Each of the other Debtors, including Friede Goldman Offshore, Inc. § 547(c)(1), that transfers were made in the ordinary course of business according to ordinary business terms pursuant to § 547(c)(2), that transfers did not enable SIS to receive more than it would have received in a Chapter 7 proceeding, and that SIS provided new value to the Debtors that was not secured by an otherwise avoidable security interest and on account of which the Debtors did not make an otherwise unavoidable transfer to or for the benefit of SIS pursuant to 11 U. 5010489, 5010490, and 5010491 was February 12, 2001.
To establish the amount and applicability of this defense, it is not sufficient for the creditor to simply add up the value of the goods or services provided on a non-secured basis during the 90-day period and deduct that amount from the amount of money paid to the creditor during the 90-day period. Ordinary Course of Business Defense The “ordinary course of business” defense sounds fairly simple and straight forward but the manner in which it is applied by courts and trustees can be complicated and sometimes counter-intuitive. See also In re The Consolidated FGH Liquidating Trust, (S. Finally, even if the preferential transfers do not fall within the ordinary course of business between the parties, they may have been made according to the ordinary business terms in the industry. This inquiry is more objective, comparing the credit arrangements between other similarly situated debtors and creditors in the industry to see whether the payment practices at issue are “consistent” with the industry practice. Rather, “„ordinary business terms‟ refers to the range of terms that encompasses the practices in which firms similar in some general way to the creditor in question engage, and that only dealings so idiosyncratic as to fall outside that broad range should be deemed extraordinary and therefore outside the scope of subsection C.” In re Tolona Pizza Products Corp.

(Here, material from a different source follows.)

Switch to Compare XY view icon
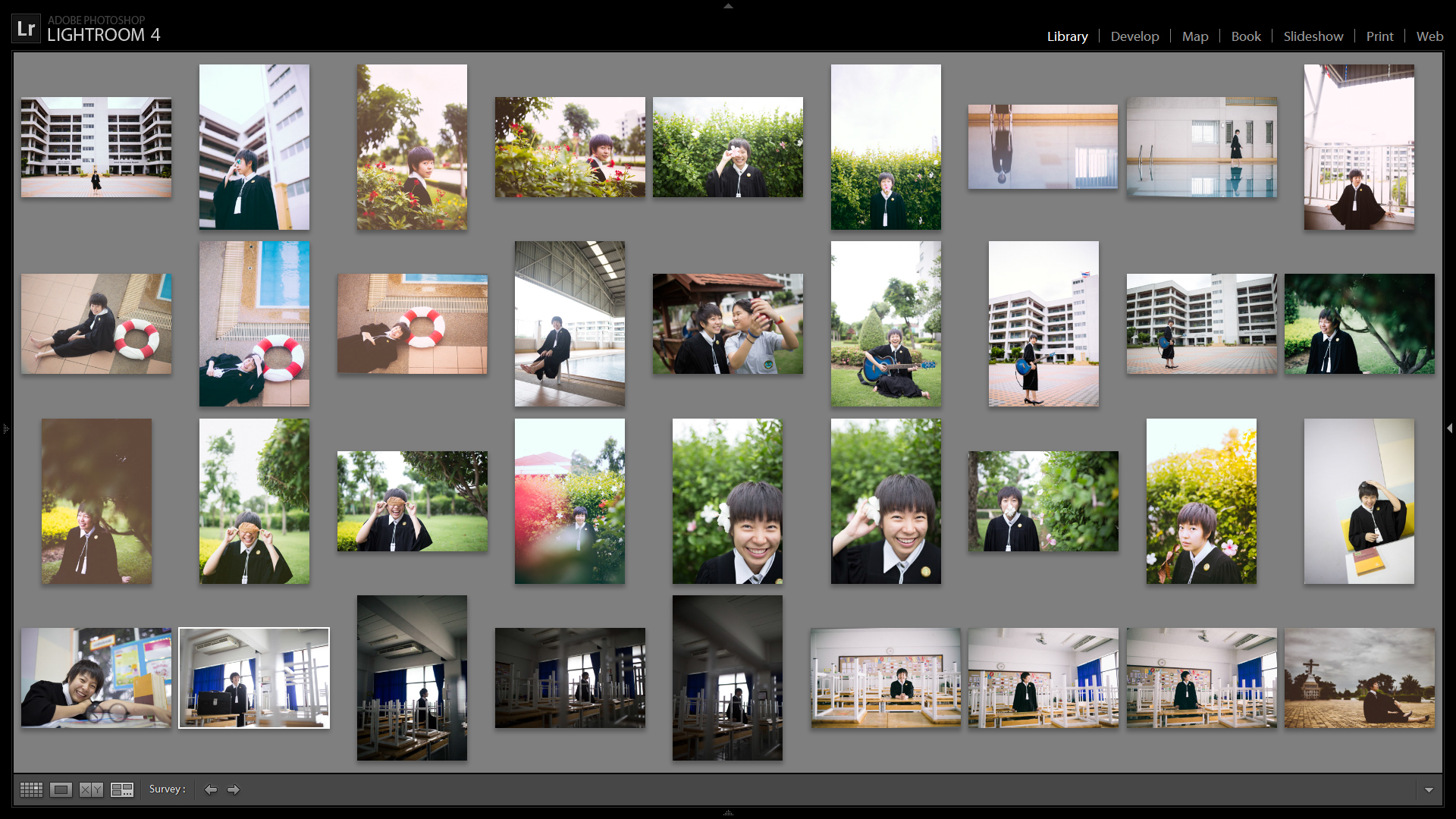 pyautogui.click(x=91, y=789)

While the country has a diverse economy, it was hit particularly hard by the global financial crisis. #37) filed by the defendant in this adversary proceeding, Southern Inspection Services, Inc., and the opposition thereto filed by the Liquidating Trustee for The Consolidated FGH Liquidating Trust (Dkt. Having considered the matter, the Court concludes that the Motion should be granted in part and denied in part as set out below. OPINION EDWARD ELLINGTON, Bankruptcy Judge Before the Court is the Motion for Partial Summary Judgment (Dkt. The complaint alleges that FGO made preferential transfers to SIS in the sum of 1,461.50, and that the transfers are avoidable and recoverable pursuant to 11 U. It is also a major trading hub, with Amsterdam home to the world’s oldest stock exchange and strong current capital markets structures.An open and stable economy, the Netherlands is considered to be one of the best places to do business in the world, and subsequently it is an attractive market for many foreign companies looking to establish a presence within the EU.